### TASK OBJECTIVE:
All of the data below should be copied exactly as it stands.

Stored records:
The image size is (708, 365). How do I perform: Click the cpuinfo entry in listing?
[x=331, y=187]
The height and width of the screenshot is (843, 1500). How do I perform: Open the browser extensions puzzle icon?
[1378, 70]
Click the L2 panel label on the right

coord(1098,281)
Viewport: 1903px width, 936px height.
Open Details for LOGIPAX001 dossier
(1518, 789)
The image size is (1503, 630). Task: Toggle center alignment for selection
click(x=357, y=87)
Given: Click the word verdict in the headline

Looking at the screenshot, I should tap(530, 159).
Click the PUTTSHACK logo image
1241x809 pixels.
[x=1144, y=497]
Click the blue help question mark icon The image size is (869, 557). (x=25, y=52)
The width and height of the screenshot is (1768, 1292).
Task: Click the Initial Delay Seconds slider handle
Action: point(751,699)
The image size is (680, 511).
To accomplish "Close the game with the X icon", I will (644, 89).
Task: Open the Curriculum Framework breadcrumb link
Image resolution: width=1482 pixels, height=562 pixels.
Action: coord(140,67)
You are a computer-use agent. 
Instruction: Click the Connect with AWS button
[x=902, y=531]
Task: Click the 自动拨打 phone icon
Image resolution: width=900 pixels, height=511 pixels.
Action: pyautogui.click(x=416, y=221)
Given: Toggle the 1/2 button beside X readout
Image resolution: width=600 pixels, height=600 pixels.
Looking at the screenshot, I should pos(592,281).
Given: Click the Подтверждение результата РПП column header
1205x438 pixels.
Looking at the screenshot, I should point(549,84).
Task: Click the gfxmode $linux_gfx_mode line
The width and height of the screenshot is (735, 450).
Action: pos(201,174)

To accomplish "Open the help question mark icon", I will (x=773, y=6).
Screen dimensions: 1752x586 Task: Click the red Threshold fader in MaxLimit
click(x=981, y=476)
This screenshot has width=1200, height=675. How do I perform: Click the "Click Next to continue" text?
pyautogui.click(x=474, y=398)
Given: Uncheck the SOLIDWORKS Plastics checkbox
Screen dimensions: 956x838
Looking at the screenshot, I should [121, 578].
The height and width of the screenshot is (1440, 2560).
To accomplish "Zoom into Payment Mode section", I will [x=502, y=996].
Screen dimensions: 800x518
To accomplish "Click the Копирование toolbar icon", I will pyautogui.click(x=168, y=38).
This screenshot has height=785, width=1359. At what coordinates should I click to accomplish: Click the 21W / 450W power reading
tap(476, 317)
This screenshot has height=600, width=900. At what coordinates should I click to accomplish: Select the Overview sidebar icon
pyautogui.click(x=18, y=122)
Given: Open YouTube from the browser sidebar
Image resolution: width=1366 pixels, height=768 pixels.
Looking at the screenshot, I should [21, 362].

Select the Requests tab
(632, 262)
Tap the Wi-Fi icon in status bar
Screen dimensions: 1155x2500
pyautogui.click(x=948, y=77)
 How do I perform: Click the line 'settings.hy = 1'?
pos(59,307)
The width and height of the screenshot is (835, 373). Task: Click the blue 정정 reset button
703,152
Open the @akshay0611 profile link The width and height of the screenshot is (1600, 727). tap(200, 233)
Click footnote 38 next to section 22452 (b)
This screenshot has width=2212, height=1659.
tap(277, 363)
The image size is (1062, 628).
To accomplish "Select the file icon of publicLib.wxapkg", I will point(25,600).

### EXPECTED OUTPUT:
The image size is (708, 365). How do I perform: Click the cpuinfo entry in listing?
[x=331, y=187]
The height and width of the screenshot is (843, 1500). How do I perform: Open the browser extensions puzzle icon?
[1378, 70]
Click the L2 panel label on the right

coord(1098,281)
Viewport: 1903px width, 936px height.
Open Details for LOGIPAX001 dossier
(1518, 789)
The image size is (1503, 630). Task: Toggle center alignment for selection
click(x=357, y=87)
Given: Click the word verdict in the headline

Looking at the screenshot, I should tap(530, 159).
Click the PUTTSHACK logo image
1241x809 pixels.
[x=1144, y=497]
Click the blue help question mark icon The image size is (869, 557). (x=25, y=52)
The width and height of the screenshot is (1768, 1292).
Task: Click the Initial Delay Seconds slider handle
Action: point(751,699)
The image size is (680, 511).
To accomplish "Close the game with the X icon", I will (644, 89).
Task: Open the Curriculum Framework breadcrumb link
Image resolution: width=1482 pixels, height=562 pixels.
Action: coord(140,67)
You are a computer-use agent. 
Instruction: Click the Connect with AWS button
[x=902, y=531]
Task: Click the 自动拨打 phone icon
Image resolution: width=900 pixels, height=511 pixels.
Action: pyautogui.click(x=416, y=221)
Given: Toggle the 1/2 button beside X readout
Image resolution: width=600 pixels, height=600 pixels.
Looking at the screenshot, I should pos(592,281).
Given: Click the Подтверждение результата РПП column header
1205x438 pixels.
Looking at the screenshot, I should point(549,84).
Task: Click the gfxmode $linux_gfx_mode line
The width and height of the screenshot is (735, 450).
Action: pos(201,174)

To accomplish "Open the help question mark icon", I will (x=773, y=6).
Screen dimensions: 1752x586 Task: Click the red Threshold fader in MaxLimit
click(x=981, y=476)
This screenshot has width=1200, height=675. How do I perform: Click the "Click Next to continue" text?
pyautogui.click(x=474, y=398)
Given: Uncheck the SOLIDWORKS Plastics checkbox
Screen dimensions: 956x838
Looking at the screenshot, I should [121, 578].
The height and width of the screenshot is (1440, 2560).
To accomplish "Zoom into Payment Mode section", I will [x=502, y=996].
Screen dimensions: 800x518
To accomplish "Click the Копирование toolbar icon", I will pyautogui.click(x=168, y=38).
This screenshot has height=785, width=1359. At what coordinates should I click to accomplish: Click the 21W / 450W power reading
tap(476, 317)
This screenshot has height=600, width=900. At what coordinates should I click to accomplish: Select the Overview sidebar icon
pyautogui.click(x=18, y=122)
Given: Open YouTube from the browser sidebar
Image resolution: width=1366 pixels, height=768 pixels.
Looking at the screenshot, I should [21, 362].

Select the Requests tab
(632, 262)
Tap the Wi-Fi icon in status bar
Screen dimensions: 1155x2500
pyautogui.click(x=948, y=77)
 How do I perform: Click the line 'settings.hy = 1'?
pos(59,307)
The width and height of the screenshot is (835, 373). Task: Click the blue 정정 reset button
703,152
Open the @akshay0611 profile link The width and height of the screenshot is (1600, 727). tap(200, 233)
Click footnote 38 next to section 22452 (b)
This screenshot has width=2212, height=1659.
tap(277, 363)
The image size is (1062, 628).
To accomplish "Select the file icon of publicLib.wxapkg", I will point(25,600).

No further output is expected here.